A shift from an emotional distress to a psychological one happens in the video work at about the 9:22 mark – when the scene was faded through a black screen to return to what at first glance appears to be the same studio interview setup. However, the interviewee has been swapped. This creates a dissonance that persists for some time until our uncertainty dissolves and we are sure that it is indeed another person with a different demeanour. This in turn opens up an apprehension of a manifold of possible persons that can take the place of the confessor – both actual and potential. The shift from the singular to a multitude implicates the viewer, both as a passive witness and as well as a plausible participant. It is a substitution of one-for-the-many and leads to a realisation that the face of the body-politic was and is (already) dispersed within – it is also we / I that is the confessor.

Yap opines that the historiographical artwork mobilises a communitarian identity through “the dynamics of situation” (324), further “producing a contingency for subjectivation, that also, finally, returns its purpose as ultimately historical. This is art as method.” (325, emphasis original) It is perhaps a method of learning to accept and live with less than rigid boundaries and more fluid credence.

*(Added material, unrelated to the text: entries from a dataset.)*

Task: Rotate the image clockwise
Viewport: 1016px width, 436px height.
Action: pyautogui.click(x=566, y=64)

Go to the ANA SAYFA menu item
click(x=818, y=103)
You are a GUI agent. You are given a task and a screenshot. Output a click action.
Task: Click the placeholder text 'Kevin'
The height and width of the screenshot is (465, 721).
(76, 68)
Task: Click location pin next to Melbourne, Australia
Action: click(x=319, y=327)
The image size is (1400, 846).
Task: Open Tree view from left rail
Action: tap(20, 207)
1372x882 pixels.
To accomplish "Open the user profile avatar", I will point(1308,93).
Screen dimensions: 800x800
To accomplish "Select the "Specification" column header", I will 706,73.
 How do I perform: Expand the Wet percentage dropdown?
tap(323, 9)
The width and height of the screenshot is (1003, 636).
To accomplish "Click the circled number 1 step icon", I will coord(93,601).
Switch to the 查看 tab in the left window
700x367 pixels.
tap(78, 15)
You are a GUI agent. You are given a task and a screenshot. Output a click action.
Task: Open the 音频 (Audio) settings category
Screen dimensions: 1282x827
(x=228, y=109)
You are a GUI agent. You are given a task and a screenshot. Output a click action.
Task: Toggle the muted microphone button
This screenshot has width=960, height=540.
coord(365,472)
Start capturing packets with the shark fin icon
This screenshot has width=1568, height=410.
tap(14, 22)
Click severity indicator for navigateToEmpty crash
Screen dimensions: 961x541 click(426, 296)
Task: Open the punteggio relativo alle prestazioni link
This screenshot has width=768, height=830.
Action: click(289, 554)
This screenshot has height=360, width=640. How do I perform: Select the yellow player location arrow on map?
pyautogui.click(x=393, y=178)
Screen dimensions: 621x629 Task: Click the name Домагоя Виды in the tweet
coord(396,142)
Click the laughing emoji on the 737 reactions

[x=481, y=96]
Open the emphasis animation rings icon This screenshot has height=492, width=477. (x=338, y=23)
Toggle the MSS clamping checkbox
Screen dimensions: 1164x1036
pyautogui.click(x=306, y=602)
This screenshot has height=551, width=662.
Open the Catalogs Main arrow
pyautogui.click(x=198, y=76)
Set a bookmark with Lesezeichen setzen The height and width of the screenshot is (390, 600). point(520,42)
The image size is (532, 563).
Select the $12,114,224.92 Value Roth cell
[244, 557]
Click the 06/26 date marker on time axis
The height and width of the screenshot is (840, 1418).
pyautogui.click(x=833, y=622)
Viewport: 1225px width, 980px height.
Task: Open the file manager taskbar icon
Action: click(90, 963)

It is perhaps also a method of recognising the space and face of an ethical approach to dissent and differences; of remembering so as not to repeat unwittingly; but also more importantly, of understanding so as to grow collectively.

In a short review of Jean Daniel’s book The Era of Raptures, Foucault concludes by way of an abdominishment: “Never consent to be completely comfortable with your own certainties.” (For an Ethics of Discomfort, 127) In the brief review published in 1979, Foucault explores and explicates the different strands of political development and subsequent dissipation of left-wing politics in the context of France. And yet holding out for a betterment of the larger body-politic and of coming face-to-face within this body-politic in an ethical manner, Foucault’s advice of foregoing an easy comfort in certainties cannot be anything else but an affirmation, even as it is one of refusal.

References

Foucault, Michel. “The Confession of the Flesh”. Power / Knowledge: Selected Interviews and Other Writings 1972 – 1977. Edited by Colin Gordon. Translated by Colin Gordon, Leo Marshall, John Mepham, Kate Soper. Pantheon Books. 1980. pp.194-228.

Foucault, Michel. “For an Ethics of Discomfort”. Translated by Lisa Hochroth. The Politics of Truth. Edited by Sylvère Lotringer. Semiotext(e). 2007. pp.121-7.

Waldenfels, Bernard. “Levinas and the face of the other”. The Cambridge Companion to Levinas. Edited by Simon Critchley and Robert Bernasconi. Cambridge University Press. 2004. pp.63-81.

Yap, June. Retrospective: A Historiographical Aesthetic in Contemporary Singapore and Malaysia. Strategic Information and Research Development Centre. 2016

 

Lawrence Chin is a practicing paintings conservator with a long-standing interest in cultural studies and contemporary art practices. His occasional writings are primed by a smattering of haphazard reading of texts from the realms of existentialist philosophy, postcolonial theory and poststructuralist writings, amongst others.

Essay written on the occasion of the exhibition ” Returning, Revisiting & Reconstructing” at Foundation Cinema Oasis.  Exhibition Dates: 4 May – 2 June 2019.